This weekend marks another Labor Day which, in addition to being the “celebrated” last weekend of summer, actually got its roots from the celebration of the labor movement. In fact, according to the US Department of Labor’s own website:
The form that the observance and celebration of Labor Day should take were outlined in the first proposal of the holiday — a street parade to exhibit to the public “the strength and esprit de corps of the trade and labor organizations” of the community, followed by a festival for the recreation and amusement of the workers and their families. This became the pattern for the celebrations of Labor Day. Speeches by prominent men and women were introduced later, as more emphasis was placed upon the economic and civic significance of the holiday.
Sadly however, in this day and age, it seems more and more appropriate to treat this Labor Day as somewhat of a funeral for the labor movement, and by and large, the American worker.
And quite ironically, as Bush once again gave a “long on nonsense, short on substance” speech where he touted how strong the economy is and how thankful we should be to have him grace us with his tremendous vision and “compassionate conservatism” that got him duly (and without any controversy) elected not once but twice to lead this great and free world.
---*---
What needs to be done: Rewrite the Labor Day passage from the words "Sadly however, in" through "the American worker.", changing "funeral" to "memorial".
---*---
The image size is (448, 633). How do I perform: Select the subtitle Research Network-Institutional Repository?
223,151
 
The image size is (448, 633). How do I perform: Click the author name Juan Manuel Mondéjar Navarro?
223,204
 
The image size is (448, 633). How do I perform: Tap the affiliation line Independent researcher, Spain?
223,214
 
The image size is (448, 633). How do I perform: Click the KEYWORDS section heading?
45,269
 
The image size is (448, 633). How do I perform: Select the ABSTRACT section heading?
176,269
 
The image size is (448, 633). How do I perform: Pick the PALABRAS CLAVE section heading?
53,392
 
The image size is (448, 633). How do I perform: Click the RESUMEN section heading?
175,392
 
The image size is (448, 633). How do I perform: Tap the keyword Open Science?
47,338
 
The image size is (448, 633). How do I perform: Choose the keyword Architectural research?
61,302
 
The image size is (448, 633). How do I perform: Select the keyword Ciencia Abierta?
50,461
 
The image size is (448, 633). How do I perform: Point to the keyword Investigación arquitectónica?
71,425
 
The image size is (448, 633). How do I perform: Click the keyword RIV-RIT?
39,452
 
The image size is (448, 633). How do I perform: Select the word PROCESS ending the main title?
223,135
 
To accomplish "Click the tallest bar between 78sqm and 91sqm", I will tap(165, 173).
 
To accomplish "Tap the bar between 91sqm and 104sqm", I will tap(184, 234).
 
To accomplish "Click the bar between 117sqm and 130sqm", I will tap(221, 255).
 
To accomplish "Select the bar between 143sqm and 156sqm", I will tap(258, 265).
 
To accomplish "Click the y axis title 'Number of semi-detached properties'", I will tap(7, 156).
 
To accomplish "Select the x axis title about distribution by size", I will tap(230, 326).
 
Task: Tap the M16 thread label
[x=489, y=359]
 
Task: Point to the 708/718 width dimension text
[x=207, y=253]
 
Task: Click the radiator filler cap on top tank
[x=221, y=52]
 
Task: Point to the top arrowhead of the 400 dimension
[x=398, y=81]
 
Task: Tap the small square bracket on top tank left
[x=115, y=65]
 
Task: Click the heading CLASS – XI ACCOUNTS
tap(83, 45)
---*---
Final result:
Sadly however, in this day and age, it seems more and more appropriate to treat this Labor Day as somewhat of a memorial for the labor movement, and by and large, the American worker.